April 16, 2012
Can’t believe it’s been so many months since I blogged last. Even quitting Facebook link 1, link 2 wasn’t enough to blog about, but this one deserves a post.
Update, April 19, 2012:
It seems that Google isn’t showing my user review on the app. At best, they’re holding it for human eyes to review since it was both a 1-star review and contained a URL back to this blog post. At worst, they mark those comments as spam so only the author of the comment can see it. Here’s a screenshot of my comment:
Update, November 2016
My review still isn’t showing up for anyone but me and this is really alarming. When I originally wrote this post in 2012, version 1.3.3 had been published on March 2, 2012. As of late 2016, it says 1.3.3 is still the latest version, but marks a publish date over a year later, April 22, 2013. I reinstalled the app and published notes to Google Drive and it STILL shares the document with eancase@gmail.com as the editor!!
Introduction
At work, I’m the permanent scrum-master for my team, and was looking for tools that would help semi-automate the process, or at least provide a better way of taking notes to share with other teams than writing on a notepad and typing it up on my system afterward. Elmter Thomas was always much better at this sort of thing, using some tool that would generate nice notes based on markdown.
The App in Question
Scrum Master Assistant, on the surface, looks like a great tool. You can set up multiple kinds of meetings, add participants, add notes, new issues, it even has a timer so you can track who’s a chatterbox during scrum to keep things running quickly and smoothly. They’ve recently added a “publish to Google Docs” feature which makes a pretty neat spreadsheet. I figured I’d test it out before our actual scrum meeting and could NOT believe what I saw.
The Problem at Hand
In the settings, I had already told the app which Google account to use for publishing to Google Docs:
When you publish to Google Docs for the first time, the app prompts you for permission, which I would have expected:
A second prompt asked for access to Google Spreadsheets, which I also allowed.
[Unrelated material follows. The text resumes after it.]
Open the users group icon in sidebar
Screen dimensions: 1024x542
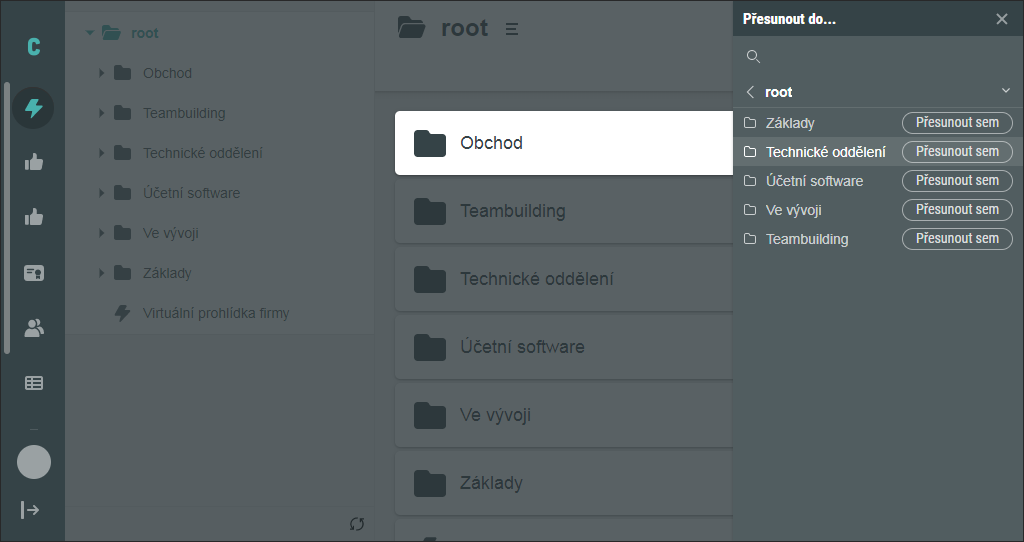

Once published, I logged into Google Docs, and saw that the spreadsheet for my sample meeting, where I was the only attendee, had sharing permissions set to “only the people listed below” but to my horror saw that the app developer added THEMSELF as a shared person on the document. If that wasn’t bad enough, they added themselves as an EDITOR to the document:
I couldn’t believe that the developer would pull such a blatant move. I immediately [left feedback on Google Play](https://play.google.com/store/apps/details?id=com.ean.scrumtimer&reviewId=10165753931568085562 and uninstalled the app. Then I reinstalled it to grab screenshots.
App Permissions
When you install the app, it tells you about the following permissions:
- modify/delete USB storage
- take pictures and videos
- full internet access
- act as an account authenticator, use the authentication credentials of an account
- read contact data
- view network state
- discover known accounts
On the surface, those permissions seem fine, given the published list of features of the application. Namely, it would use your contacts to add people to meetings, it could take a picture of who was at the meeting, needs Internet access to publish notes online, and needs access to your Google account to push to Google Docs. I suppose it needed access to your USB data in order to save notes to your device.
Version 1.3.3 of the app, published March 2, 2012, says it fixed a few defects and removed unnecessary user permissions. As of version 1.3.1, it said it was no long ad-supported yet maintains a full name of “Scrum Master Assistant (adware)”, and added the Google Docs integration.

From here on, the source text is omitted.